Oui, c’est cela, très exactement, la grandeur du judaïsme : la vie d’un Juif n’a pas de prix, à l’exception, certes, du respect dû à l’Autre ! C’est même cela, encore mieux, qui définit, de manière très paradigmatique, ce que Israël nomme, suprême distinction accordée par ses instances étatiques les plus officielles, les « Justes parmi les Nations », avec, pour chacun d’entre eux, un arbre planté, symboliquement, dans les allées du mémorial de Yad Vashem, destiné à entretenir, notamment, le souvenir de la Shoah.

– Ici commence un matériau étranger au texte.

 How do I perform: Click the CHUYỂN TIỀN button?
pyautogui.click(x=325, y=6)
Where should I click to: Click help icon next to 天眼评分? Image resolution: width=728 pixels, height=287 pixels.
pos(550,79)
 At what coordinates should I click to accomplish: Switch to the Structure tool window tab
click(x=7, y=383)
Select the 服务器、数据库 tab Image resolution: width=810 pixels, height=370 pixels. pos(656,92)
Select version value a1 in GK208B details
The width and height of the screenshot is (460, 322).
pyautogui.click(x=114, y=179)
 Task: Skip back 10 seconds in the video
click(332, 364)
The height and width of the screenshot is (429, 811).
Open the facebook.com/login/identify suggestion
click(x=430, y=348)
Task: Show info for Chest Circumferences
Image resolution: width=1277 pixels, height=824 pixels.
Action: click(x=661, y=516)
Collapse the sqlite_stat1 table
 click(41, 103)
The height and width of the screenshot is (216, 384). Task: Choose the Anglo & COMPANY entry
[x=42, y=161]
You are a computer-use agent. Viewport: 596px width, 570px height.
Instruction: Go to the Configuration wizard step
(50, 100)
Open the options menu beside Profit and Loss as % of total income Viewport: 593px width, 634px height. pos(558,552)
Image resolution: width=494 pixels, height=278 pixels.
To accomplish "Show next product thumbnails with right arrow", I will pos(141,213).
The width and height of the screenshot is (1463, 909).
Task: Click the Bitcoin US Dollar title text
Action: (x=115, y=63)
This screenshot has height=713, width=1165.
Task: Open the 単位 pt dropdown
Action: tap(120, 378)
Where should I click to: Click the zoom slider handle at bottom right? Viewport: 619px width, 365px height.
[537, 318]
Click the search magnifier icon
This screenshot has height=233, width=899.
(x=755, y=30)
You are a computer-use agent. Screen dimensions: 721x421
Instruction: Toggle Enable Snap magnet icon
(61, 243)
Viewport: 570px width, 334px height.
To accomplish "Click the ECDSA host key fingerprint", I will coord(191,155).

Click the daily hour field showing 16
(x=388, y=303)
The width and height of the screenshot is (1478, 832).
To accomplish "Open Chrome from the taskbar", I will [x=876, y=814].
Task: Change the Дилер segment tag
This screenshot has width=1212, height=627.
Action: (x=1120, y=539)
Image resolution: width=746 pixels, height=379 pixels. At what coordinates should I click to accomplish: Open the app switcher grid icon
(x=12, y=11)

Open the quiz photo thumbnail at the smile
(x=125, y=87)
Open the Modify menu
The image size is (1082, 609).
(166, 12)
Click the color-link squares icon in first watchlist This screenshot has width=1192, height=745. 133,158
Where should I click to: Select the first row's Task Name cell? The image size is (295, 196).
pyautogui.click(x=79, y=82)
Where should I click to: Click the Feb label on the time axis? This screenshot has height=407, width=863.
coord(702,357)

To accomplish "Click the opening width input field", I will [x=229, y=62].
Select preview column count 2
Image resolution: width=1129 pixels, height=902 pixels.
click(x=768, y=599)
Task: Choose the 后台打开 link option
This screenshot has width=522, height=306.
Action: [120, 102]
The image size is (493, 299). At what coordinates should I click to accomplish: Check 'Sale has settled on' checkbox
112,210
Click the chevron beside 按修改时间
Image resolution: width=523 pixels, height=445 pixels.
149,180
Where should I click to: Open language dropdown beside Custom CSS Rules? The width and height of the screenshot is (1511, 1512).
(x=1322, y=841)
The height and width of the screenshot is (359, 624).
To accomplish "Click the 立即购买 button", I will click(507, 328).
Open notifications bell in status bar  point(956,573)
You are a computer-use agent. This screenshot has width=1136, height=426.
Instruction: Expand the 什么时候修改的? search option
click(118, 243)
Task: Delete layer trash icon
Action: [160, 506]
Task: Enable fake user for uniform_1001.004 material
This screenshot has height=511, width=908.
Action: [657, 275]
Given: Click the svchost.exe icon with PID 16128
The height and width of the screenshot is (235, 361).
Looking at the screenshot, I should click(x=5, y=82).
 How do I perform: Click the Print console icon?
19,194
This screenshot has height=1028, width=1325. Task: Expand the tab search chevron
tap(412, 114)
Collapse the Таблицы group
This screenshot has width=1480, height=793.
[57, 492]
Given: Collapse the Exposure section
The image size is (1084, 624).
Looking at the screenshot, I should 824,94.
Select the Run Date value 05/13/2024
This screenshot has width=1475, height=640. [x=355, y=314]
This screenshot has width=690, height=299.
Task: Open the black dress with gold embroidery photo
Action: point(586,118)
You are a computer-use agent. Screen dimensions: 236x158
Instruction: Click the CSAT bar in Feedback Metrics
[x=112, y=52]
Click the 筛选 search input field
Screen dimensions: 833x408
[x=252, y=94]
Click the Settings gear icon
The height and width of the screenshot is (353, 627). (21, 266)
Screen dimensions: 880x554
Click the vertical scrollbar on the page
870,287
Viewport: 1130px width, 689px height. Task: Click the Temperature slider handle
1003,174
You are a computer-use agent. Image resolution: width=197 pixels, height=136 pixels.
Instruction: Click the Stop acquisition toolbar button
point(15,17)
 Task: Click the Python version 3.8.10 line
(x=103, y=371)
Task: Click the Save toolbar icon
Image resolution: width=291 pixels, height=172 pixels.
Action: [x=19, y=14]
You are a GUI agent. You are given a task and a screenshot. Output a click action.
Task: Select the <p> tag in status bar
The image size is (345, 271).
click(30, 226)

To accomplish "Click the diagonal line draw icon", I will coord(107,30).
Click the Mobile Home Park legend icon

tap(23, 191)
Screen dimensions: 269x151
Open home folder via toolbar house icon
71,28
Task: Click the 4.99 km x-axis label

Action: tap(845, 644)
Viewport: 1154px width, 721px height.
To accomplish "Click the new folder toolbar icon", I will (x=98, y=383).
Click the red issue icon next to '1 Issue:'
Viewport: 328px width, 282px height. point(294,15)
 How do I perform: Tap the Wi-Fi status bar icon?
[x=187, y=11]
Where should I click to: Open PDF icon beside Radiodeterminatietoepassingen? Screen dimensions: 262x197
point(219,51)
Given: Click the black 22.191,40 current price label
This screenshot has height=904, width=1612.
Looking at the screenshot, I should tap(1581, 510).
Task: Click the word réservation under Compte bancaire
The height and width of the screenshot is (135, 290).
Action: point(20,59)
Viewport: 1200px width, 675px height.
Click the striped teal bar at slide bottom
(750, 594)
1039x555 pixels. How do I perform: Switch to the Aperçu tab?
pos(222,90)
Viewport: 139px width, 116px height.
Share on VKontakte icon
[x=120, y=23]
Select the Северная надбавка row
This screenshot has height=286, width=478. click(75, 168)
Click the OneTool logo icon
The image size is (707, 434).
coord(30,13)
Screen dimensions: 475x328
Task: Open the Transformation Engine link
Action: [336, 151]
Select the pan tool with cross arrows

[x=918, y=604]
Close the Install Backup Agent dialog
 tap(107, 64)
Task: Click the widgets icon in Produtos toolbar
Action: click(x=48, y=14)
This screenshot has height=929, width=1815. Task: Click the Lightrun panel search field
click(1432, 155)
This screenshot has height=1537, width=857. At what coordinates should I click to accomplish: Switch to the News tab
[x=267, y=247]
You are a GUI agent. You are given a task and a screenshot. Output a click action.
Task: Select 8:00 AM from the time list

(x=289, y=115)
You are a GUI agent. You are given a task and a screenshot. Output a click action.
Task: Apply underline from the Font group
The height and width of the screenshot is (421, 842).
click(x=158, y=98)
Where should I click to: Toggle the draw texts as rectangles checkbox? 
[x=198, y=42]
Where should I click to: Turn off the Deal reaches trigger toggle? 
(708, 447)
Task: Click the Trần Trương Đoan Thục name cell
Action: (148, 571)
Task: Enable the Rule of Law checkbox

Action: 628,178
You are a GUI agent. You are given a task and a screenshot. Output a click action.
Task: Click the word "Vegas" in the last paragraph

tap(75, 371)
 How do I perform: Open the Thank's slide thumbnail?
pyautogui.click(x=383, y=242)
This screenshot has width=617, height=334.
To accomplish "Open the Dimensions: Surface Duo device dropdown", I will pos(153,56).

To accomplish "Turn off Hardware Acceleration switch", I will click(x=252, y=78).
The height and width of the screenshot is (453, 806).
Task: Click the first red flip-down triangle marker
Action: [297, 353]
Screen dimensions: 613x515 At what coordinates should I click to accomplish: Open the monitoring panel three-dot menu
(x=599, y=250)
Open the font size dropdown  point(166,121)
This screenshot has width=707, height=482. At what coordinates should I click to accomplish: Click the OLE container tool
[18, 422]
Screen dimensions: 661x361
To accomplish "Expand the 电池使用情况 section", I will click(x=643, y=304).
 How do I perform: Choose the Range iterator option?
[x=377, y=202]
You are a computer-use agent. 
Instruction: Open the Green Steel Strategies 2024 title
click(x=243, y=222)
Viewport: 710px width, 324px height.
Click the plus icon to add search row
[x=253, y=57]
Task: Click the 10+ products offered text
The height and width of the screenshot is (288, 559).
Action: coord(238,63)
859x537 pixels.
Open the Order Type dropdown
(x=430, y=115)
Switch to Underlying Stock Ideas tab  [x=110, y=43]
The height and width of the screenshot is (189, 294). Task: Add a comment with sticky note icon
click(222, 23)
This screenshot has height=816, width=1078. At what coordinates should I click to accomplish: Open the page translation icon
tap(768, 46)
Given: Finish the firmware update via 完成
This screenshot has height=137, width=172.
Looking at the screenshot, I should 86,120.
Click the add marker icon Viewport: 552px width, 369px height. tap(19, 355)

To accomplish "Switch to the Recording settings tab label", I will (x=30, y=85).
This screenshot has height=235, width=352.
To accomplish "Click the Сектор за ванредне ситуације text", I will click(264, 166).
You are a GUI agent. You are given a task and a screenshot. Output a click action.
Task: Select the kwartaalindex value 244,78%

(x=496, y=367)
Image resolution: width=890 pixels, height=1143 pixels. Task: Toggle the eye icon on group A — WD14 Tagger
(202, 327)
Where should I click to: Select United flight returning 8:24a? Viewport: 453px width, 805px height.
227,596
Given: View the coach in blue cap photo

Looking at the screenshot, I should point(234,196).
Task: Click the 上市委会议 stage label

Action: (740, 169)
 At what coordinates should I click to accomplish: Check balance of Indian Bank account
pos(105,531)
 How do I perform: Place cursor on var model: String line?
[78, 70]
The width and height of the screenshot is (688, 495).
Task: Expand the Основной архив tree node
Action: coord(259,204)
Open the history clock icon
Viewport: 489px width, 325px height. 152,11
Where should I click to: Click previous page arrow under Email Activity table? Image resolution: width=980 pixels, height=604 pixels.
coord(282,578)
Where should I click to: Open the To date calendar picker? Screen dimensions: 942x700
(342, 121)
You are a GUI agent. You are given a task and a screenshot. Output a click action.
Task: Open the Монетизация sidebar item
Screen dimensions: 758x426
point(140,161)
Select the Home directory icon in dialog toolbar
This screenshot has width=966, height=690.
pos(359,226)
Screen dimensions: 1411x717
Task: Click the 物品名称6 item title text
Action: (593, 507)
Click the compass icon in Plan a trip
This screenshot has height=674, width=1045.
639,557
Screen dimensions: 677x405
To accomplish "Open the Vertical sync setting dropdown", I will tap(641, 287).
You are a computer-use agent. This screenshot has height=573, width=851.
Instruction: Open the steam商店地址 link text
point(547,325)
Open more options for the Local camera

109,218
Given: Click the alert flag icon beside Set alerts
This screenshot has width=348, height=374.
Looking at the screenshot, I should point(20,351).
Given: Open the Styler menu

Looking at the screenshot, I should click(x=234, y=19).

En ce sens, Guilad Shalit, à lui tout seul, incarne-t-il très emblématiquement, superbe leçon d’humanité, la conscience tout entière d’Israël, nation protectrice, comme nulle autre, de ses ressortissants.
Un bémol, toutefois, à ces paroles, aussi sublimes soient-elles, de Shimon Peres. Car, encore trop pris qu’il est dans la loi mosaïque (la loi du talion : œil pour œil, dent pour dent), le Président n’aurait pas dû aussitôt ajouter, fût-ce pour calmer la colère des plus orthodoxes de ses concitoyens, que jamais Israël « n’oubliera, ni ne pardonnera » les crimes perpétrés, à l’encontre des Juifs, par les terroristes du Hamas.
Car la vraie et définitive grandeur de son judaïsme eût été de dire, surtout pour le prix Nobel de la paix qu’il est également, qu’Israël sait au contraire pardonner, aussi difficile cela peut-il être parfois, sans toutefois, effectivement, oublier : ce qui n’est du reste jamais là, ce sacro-saint devoir de mémoire, qu’une des données les plus fondamentalement intrinsèques, justement, à l’essence du judaïsme.
Ainsi est-ce peut-être là, très précisément, que le judaïsme, sans certes vouloir rien enlever aux autres religions ni confessions, a quelque chose à apprendre, en toute humilité, du christianisme, de son authentique charité comme de son infinie compassion : le pardon, à l’instar du message christique, à ses ennemis.
Il est vrai que c’est un agnostique, résolument attaché à la laïcité, qui écrit en cette tribune aux accents peut-être trop œcuméniques, paradoxalement, que pour se voir acceptée par tous…
Difficile concorde, pour paraphraser l’immense Emmanuel Levinas, qui parlait là, quant à lui, de liberté !
DANIEL SALVATORE SCHIFFER*
*Philosophe, auteur de « La Philosophie d’Emmanuel Levinas - Métaphysique, esthétique, éthique » (Presses Universitaires de France), signataire du JCall (European Jewish Call For Reason - Appel des Juifs Européens à la Raison), mouvement de juifs progressistes préconisant la coexistence, pour une paix juste et durable, des Etats d’Israël et de Palestine.